Diverse experiences also highlight the need to focus on processes of participation, rather than a toolkit approach that emphasises tools for the job (Reed, 2008). As a metaphor, ‘tool’ implies that there is a knowable task or problem that a tool can fix. In contrast, cooperative research opens up the task or problem in order to find solutions or ways forward. Reflecting on experience, as in this report, may inform others’ efforts at cooperative research, allowing participants to reflect on their own unique situation in light of others’ experiences.
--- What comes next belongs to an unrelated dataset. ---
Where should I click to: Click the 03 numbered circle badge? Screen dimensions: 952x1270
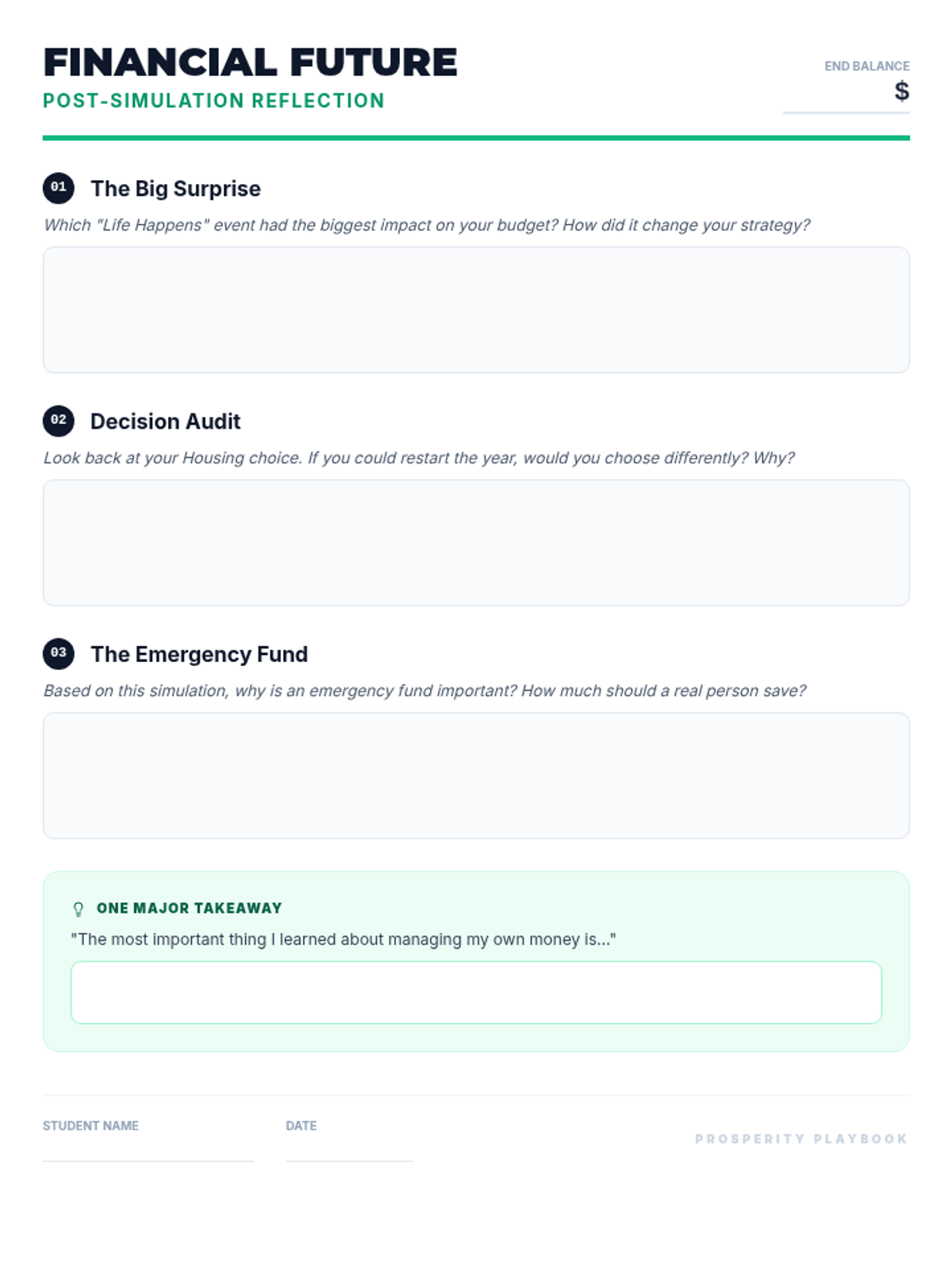coord(59,653)
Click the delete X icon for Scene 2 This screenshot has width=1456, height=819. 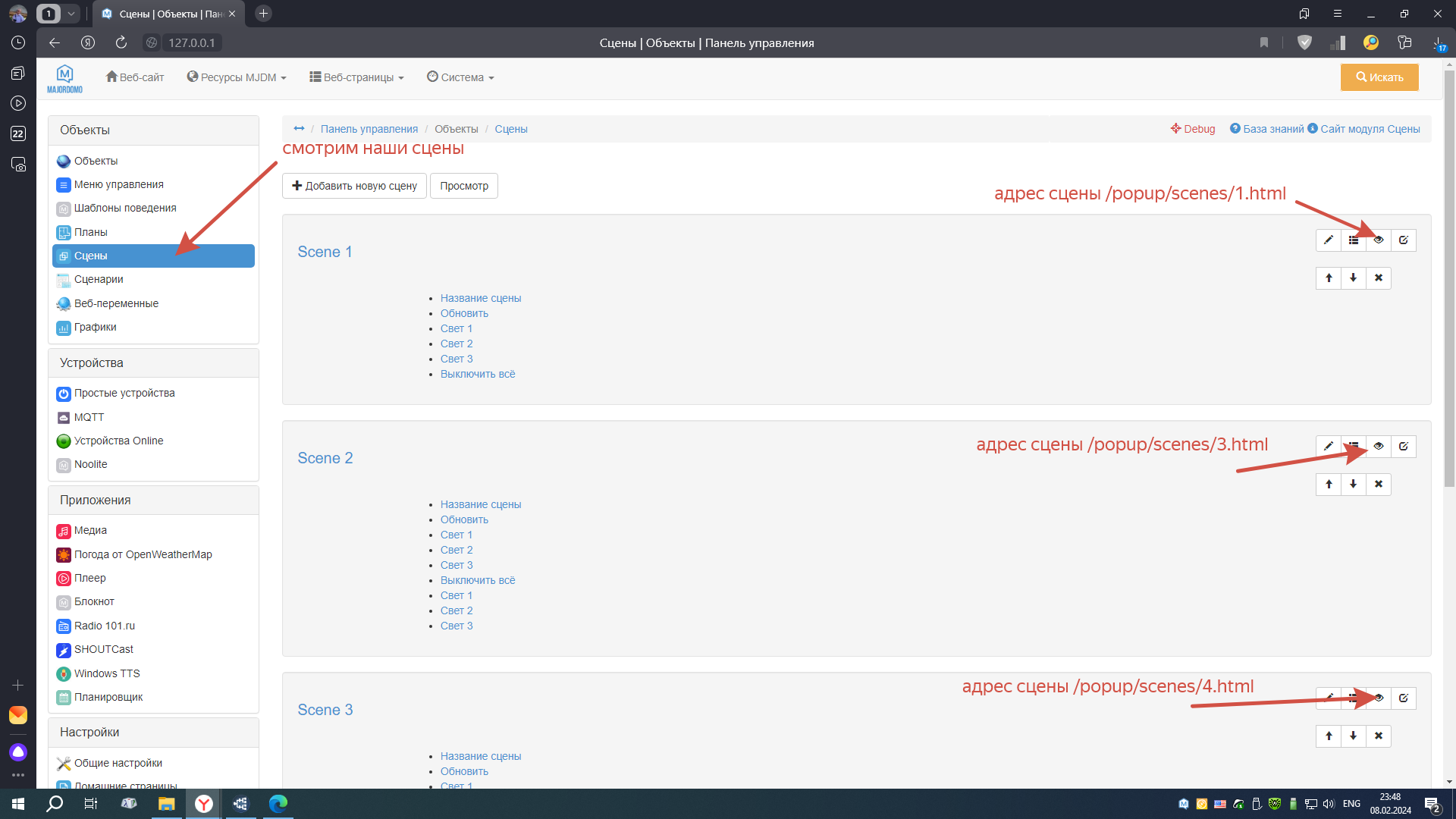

There is a general need for funding bodies and academic researchers to have greater flexibility than would normally be the case, to accommodate the particular difficulties that CSOs face. Following the initial design of the individual studies, CSO partners had staff changes resulting in changes in expertise; staff turnover was more frequent than in academic institutions. In such ways, they may be less stable than academic institutions and so need greater flexibility to overcome any problems. Working with others can enable them to find solutions, but consequently makes heavy demands on other partners, particularly the coordinator. Therefore the scope and ability to be flexible is crucial.
Most studies involved some re-design once they had begun. Most partners had to deal with events beyond their control. Where some research plans turned out to be unfeasible, especially for involving other CSOs, these plans had to be redesigned in consultation with the project coordinator.
Furthermore, less flexible financial resources meant that any delays in funding arrangements or contract negotiations were problematic. Being a researcher in a CSO makes great demands on staff time and resources which need to be carefully managed.
Despite those extra demands, partners saw the benefits as outweighing any difficulties. The research activity and results helped some CSOs to gain a hearing in policy arenas. All partners noted that they had had a positive experience in CREPE; in their view, cooperative research practices have the potential to improve relationships between academics and CSOs and bring their contributions into policy arenas. As one CSO partner commented: ‘The opportunity to work with formal research helped us achieve a social and thus political recognition that could not have been reached without this support’ (FRCIVAM, WP4).
At the same time, intervention into societal issues does not entirely depend upon research. Indeed, much useful knowledge does not come from activity that is formally recognised as research, even if resulting from a systemic investigation. So cooperative research has important roles beyond answering research questions. New relationships extend knowledge networks among stakeholder groups, while also redefining the problems to be researched, thus opening up policy assumptions and perhaps societal futures.